Jacundá

Mistura de bebida e ciúme vitima morador do Porto Novo, em Jacundá

Dois homens bebiam e batiam papo em um bar. De repente, a conversa descambou para o campo do relacionamento amoroso e um deles, ofendido, matou o outro a golpes de facão

Morador há 20 anos na comunidade de Porto Novo, área rural do município de Goianésia do Pará, o comerciante Raimundo Oliveira Gomes, 56 anos de idade, foi morto no início da noite de ontem, segunda-feira (20), por um pescador. Os dois bebiam e uma discussão causou o assassinato. O autor do crime, já identificado, do crime foragido.

O crime que abalou a pequena comunidade ribeirinha aconteceu por volta das 19h40, na ilha Vitória, de propriedade da vítima, e que fica localizada próximo de Porto Novo. Segundo levantou o início da investigação, Oliveira, como era conhecido o comerciante, ingeria bebida alcoólica com Márcio da Conceição. A certa altura os dois começaram uma discussão banal sobre relacionamento amoroso e, nutrido de ciúme de sua esposa, o algoz desferiu vários golpes de facão em partes do corpo de Oliveira. O primeiro golpe, de acordo com testemunhas, atingiu a cabeça dele.

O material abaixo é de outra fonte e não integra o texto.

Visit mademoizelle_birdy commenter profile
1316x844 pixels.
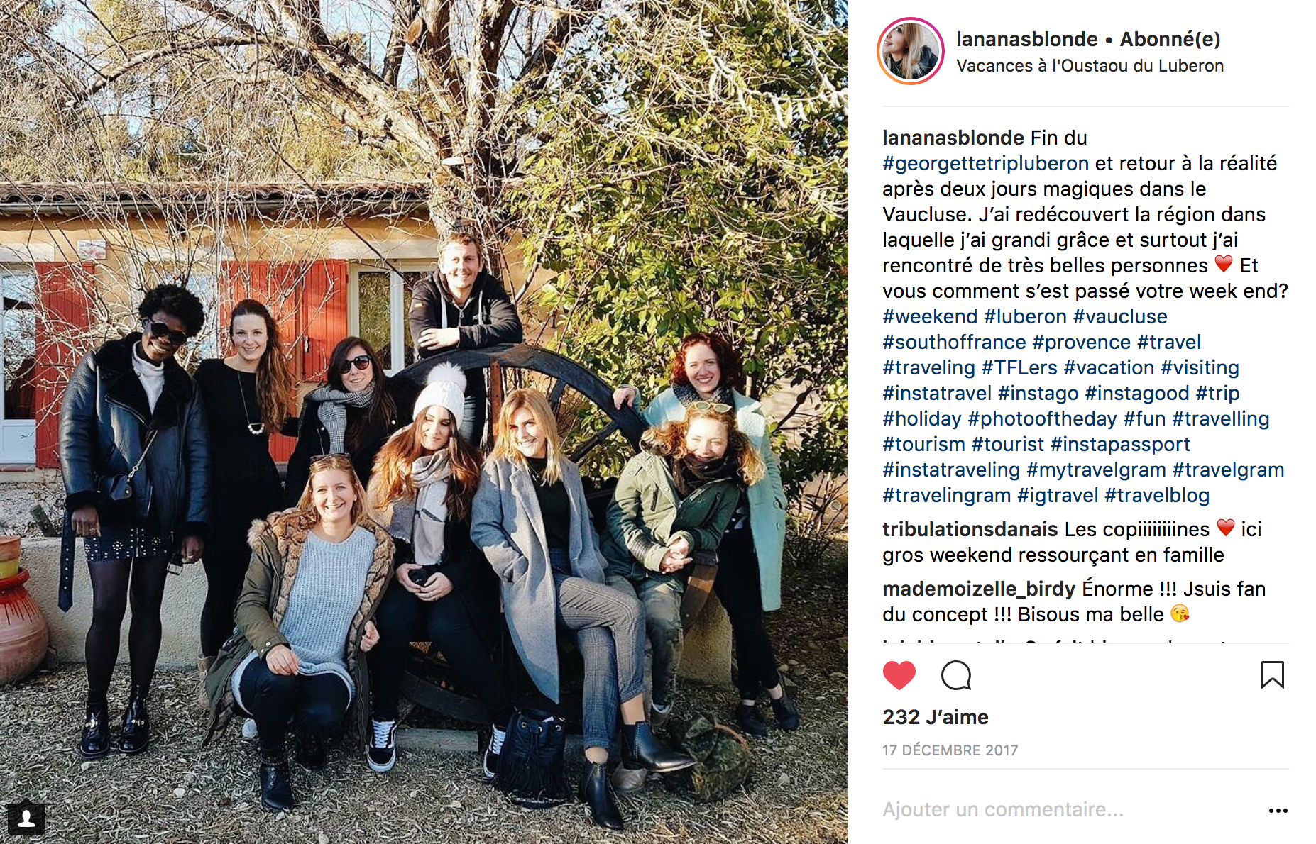pos(979,589)
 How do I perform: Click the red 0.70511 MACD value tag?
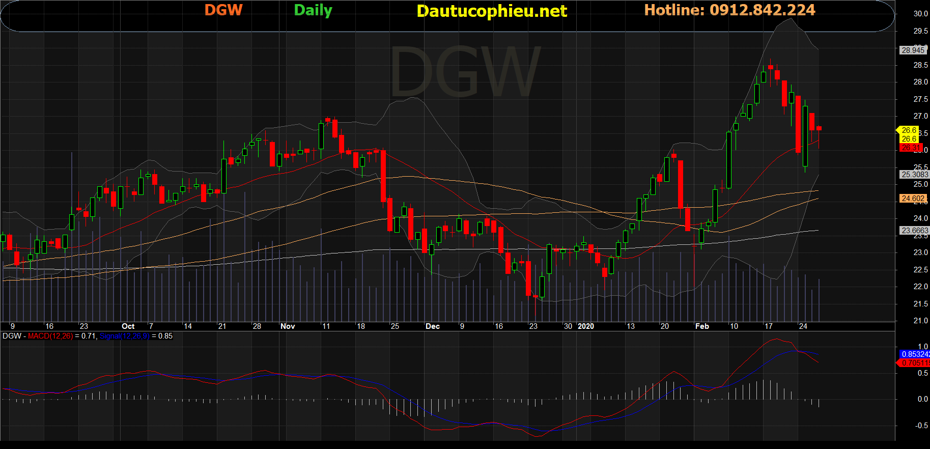[x=914, y=363]
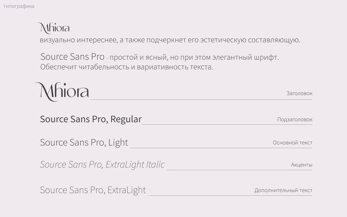Click the 'Source Sans Pro, Regular' sample

tap(91, 119)
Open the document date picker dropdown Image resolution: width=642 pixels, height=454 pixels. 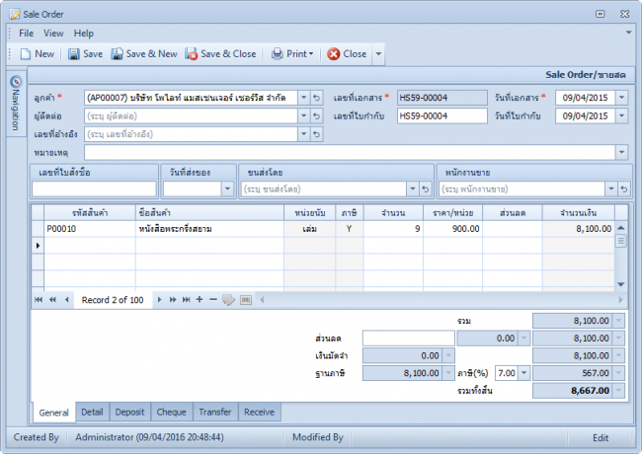click(x=622, y=98)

“O assassino já está qualificado, porém tomou destino incerto. Foi feita busca no sentido de localizar o paradeiro de Márcio, ainda sem sucesso. Mas, começamos a ouvir testemunhas e estamos aguardando posicionamento da Justiça, não sendo possível o flagrante, tão logo pela decretação de sua prisão”, informou o investigador Isaías, da Delegacia de Goianésia, que esteve no local com o também investigador Clevis. O crime está a cargo do delegado Djalma Antonio Paulo dos Santos.

Oliveira residia com a família na Vila Porto Novo e era dono de uma pequena ilha. Ele trabalhava no ramo de compra de peixe e era considerada uma pessoa amiga de todos. “Lamento muito sua morte. Era um grande amigo”, lembrou Dino Silva. O corpo de Raimundo Oliveira foi removido pelo IML de Tucuruí e liberado hoje para familiares. O sepultamento acontece na cidade de Mãe do Rio, no nordeste do Estado.